Bernardo was 5 years old and lived hidden in the forest shack. He was a boy with brownish skin, dark curly hair, and eyes that shone with precocious intelligence. Benedita visited him every night, bringing scraps of food from the Big House, mended clothes, and all the affection she could steal from her own exhaustion. She taught him to speak softly, to hide when he heard the sound of horses, and never to leave the woods during the day. “You cannot be seen, my son,” she would say, caressing his face. “If the colonel finds out you exist, he will kill us both.”
Bernardo understood little, but he obeyed. His only company were the birds, the capuchin monkeys that stole his food, and the rare moments with Benedita.

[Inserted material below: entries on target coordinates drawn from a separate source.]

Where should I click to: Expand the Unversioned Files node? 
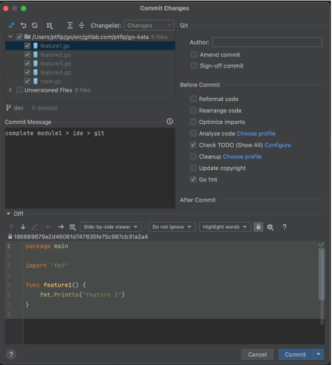(10, 90)

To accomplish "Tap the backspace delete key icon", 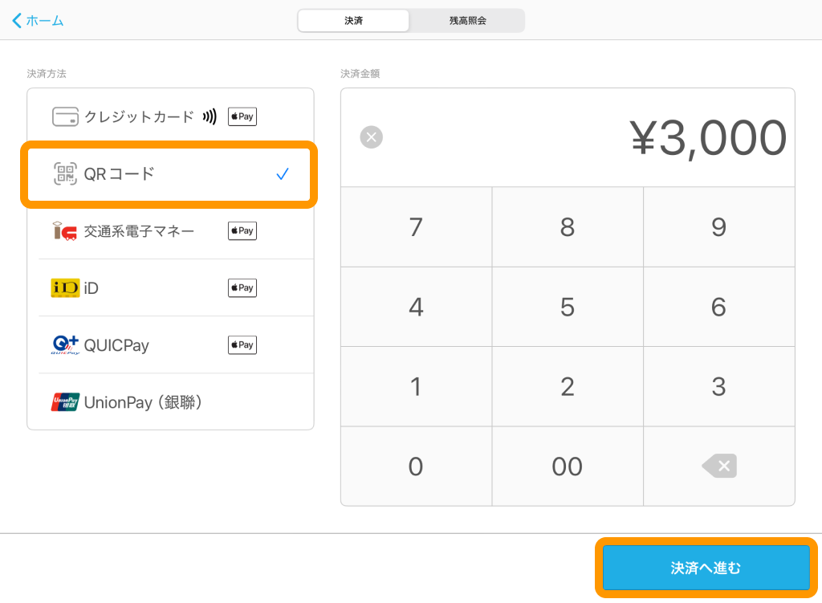I will point(719,466).
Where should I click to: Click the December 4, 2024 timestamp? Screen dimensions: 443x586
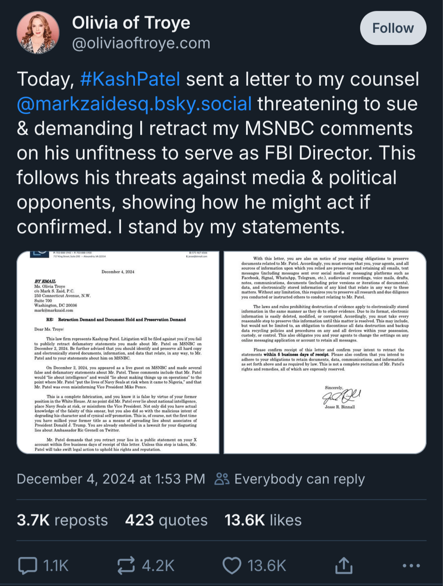point(111,479)
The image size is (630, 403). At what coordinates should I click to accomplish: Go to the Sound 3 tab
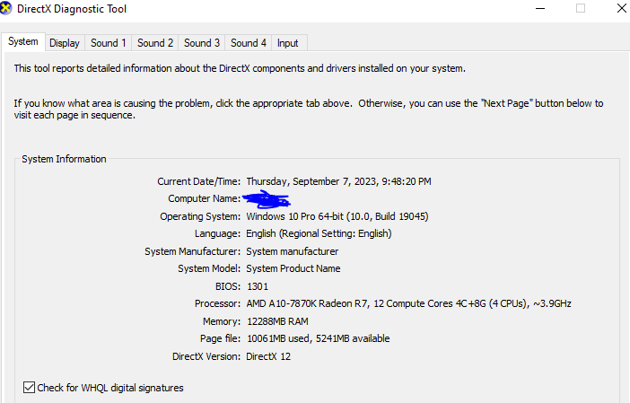point(202,43)
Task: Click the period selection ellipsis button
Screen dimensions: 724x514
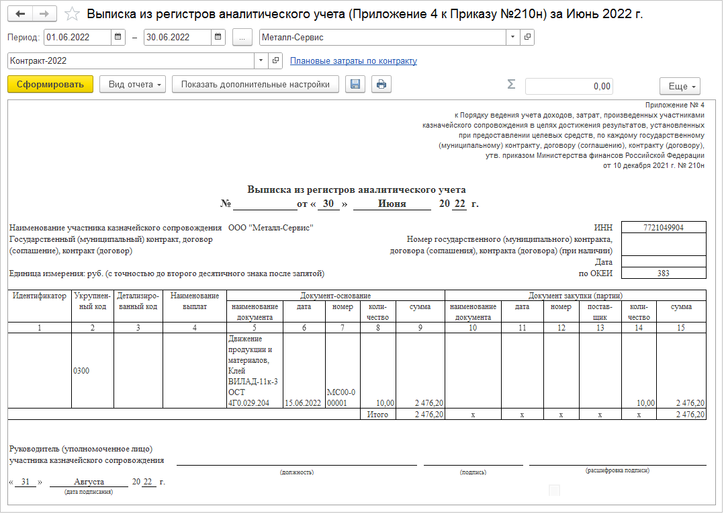Action: pyautogui.click(x=242, y=37)
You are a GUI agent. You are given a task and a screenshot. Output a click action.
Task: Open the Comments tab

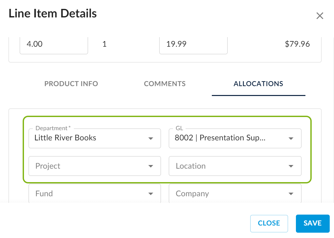(165, 83)
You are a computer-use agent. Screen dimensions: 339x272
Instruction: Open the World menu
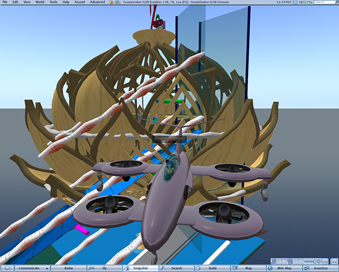click(x=40, y=2)
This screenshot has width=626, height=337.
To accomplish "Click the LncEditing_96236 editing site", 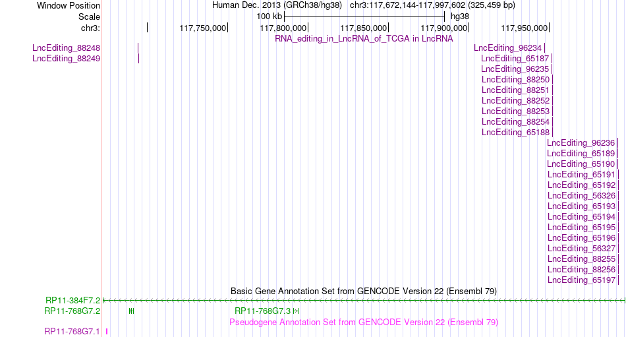I will 617,142.
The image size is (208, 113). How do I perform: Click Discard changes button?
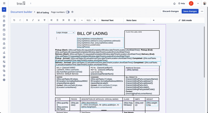[x=171, y=11]
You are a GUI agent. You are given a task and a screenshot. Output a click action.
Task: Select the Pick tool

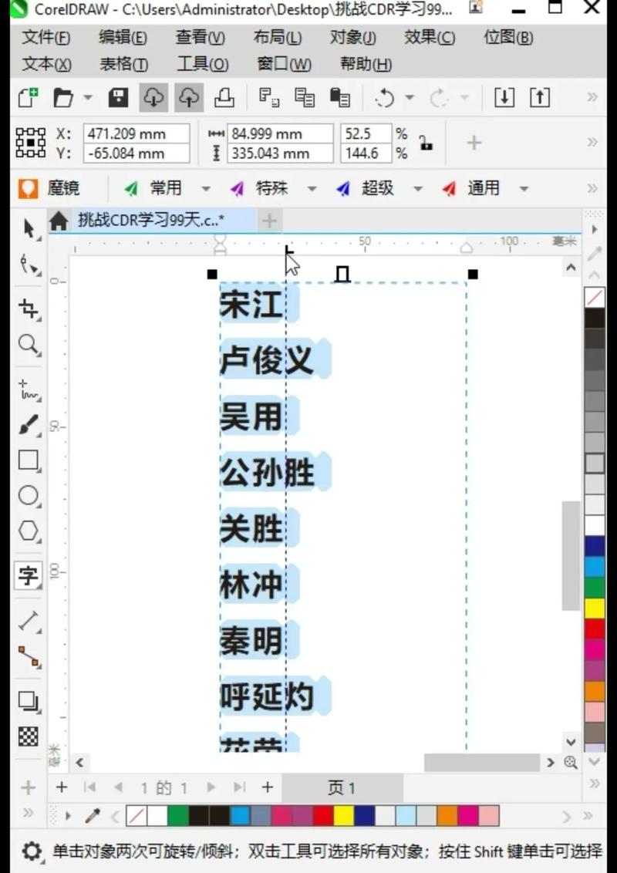(x=28, y=228)
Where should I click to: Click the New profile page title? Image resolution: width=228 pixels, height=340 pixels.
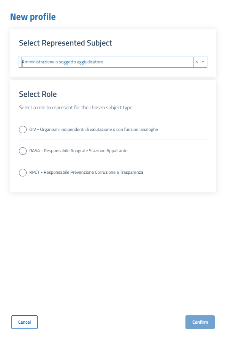pyautogui.click(x=33, y=17)
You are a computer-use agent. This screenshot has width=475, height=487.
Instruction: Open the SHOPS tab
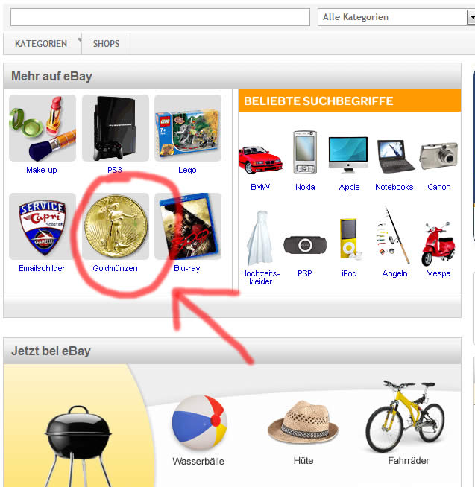tap(106, 44)
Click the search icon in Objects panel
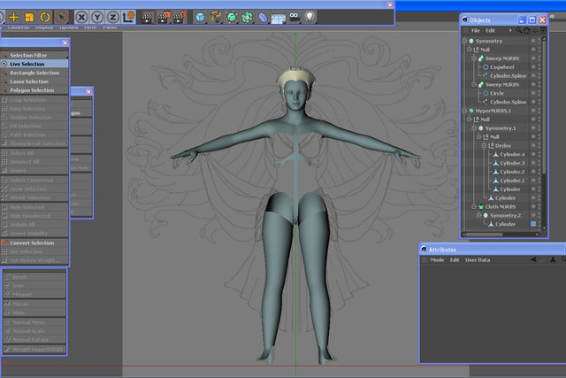The height and width of the screenshot is (378, 566). tap(519, 31)
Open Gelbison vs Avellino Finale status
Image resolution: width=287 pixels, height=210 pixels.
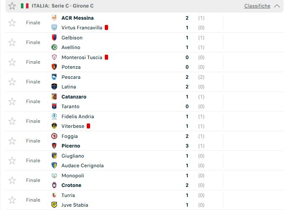click(33, 42)
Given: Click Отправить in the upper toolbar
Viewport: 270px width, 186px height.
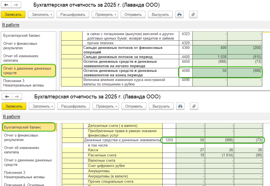Looking at the screenshot, I should click(133, 15).
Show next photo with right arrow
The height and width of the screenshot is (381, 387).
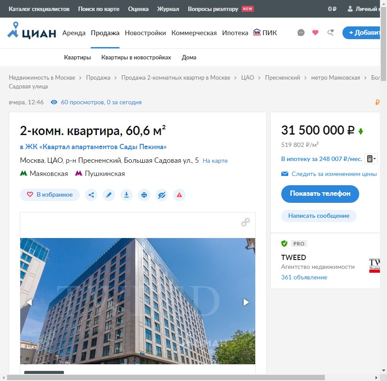246,302
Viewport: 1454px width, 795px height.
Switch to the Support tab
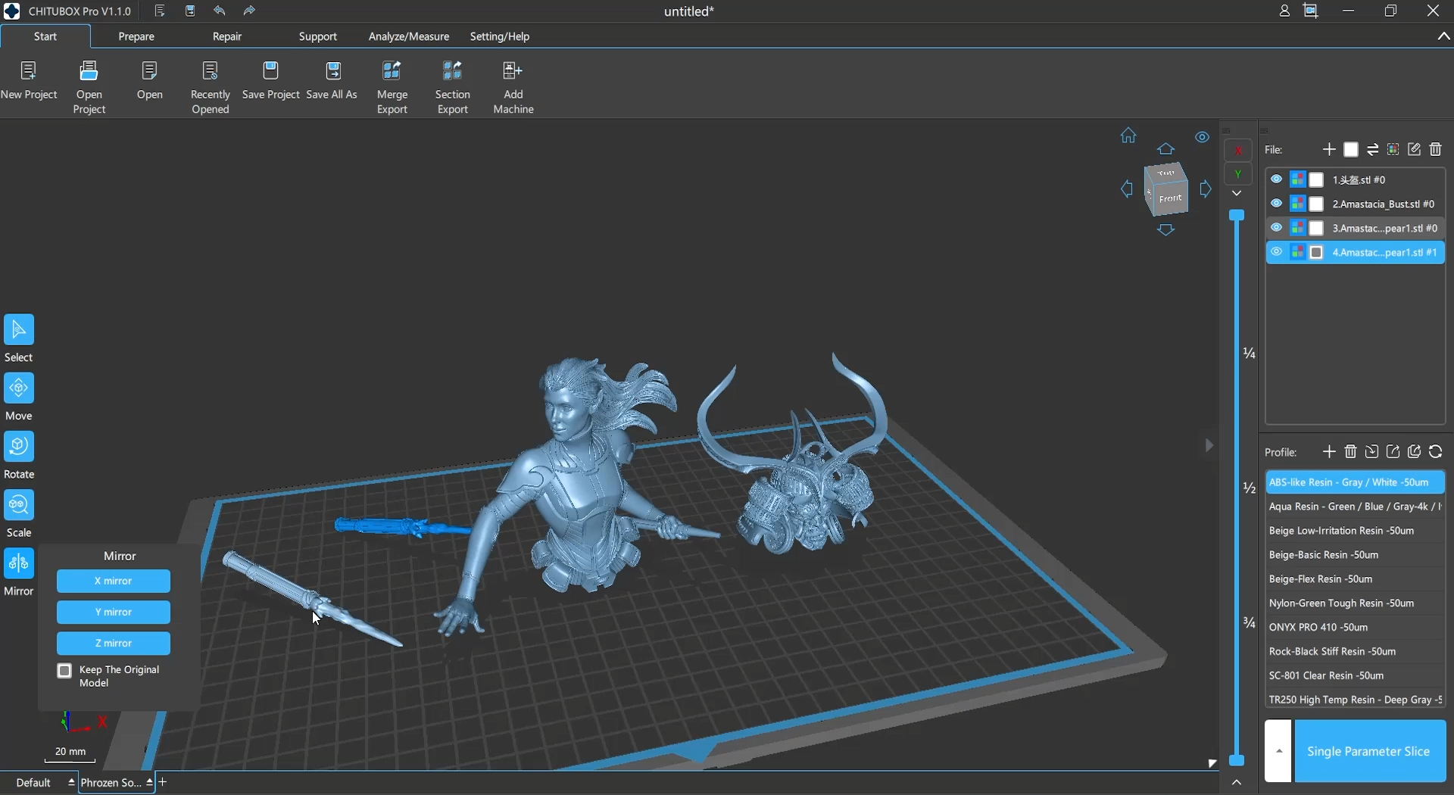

He did not know he had brothers; he did not know who his father was; he did not know his blood was the same that ran in the veins of the boys in the Big House.
Joana, Benedita’s daughter, now 11 years old, began to suspect her mother’s nightly disappearances. She was a clever girl with bright eyes and agile hands, working in the garden and helping in the kitchen. One night, she followed her mother in secret, barefoot and silent as a cat. She saw Benedita cross the yard, enter the woods, and disappear among the trees.
Joana waited a few minutes and followed the path, her heart thumping. When she got close to the shack, she heard voices. She peered through a crack in the wattle-and-daub wall and saw her mother cradling an unknown boy, singing a lullaby, kissing his forehead with tenderness.
Joana felt her chest tighten. Who was that boy? Why was her mother hiding him? Why was he more important than her? Joana returned to the slave quarters in silence, but doubt gnawed at her soul like a termite. In the following days, she watched her mother with redoubled attention—the tired eyes, the hands hiding bread in the waistband of her dress, the sighs coming from the depths of her throat.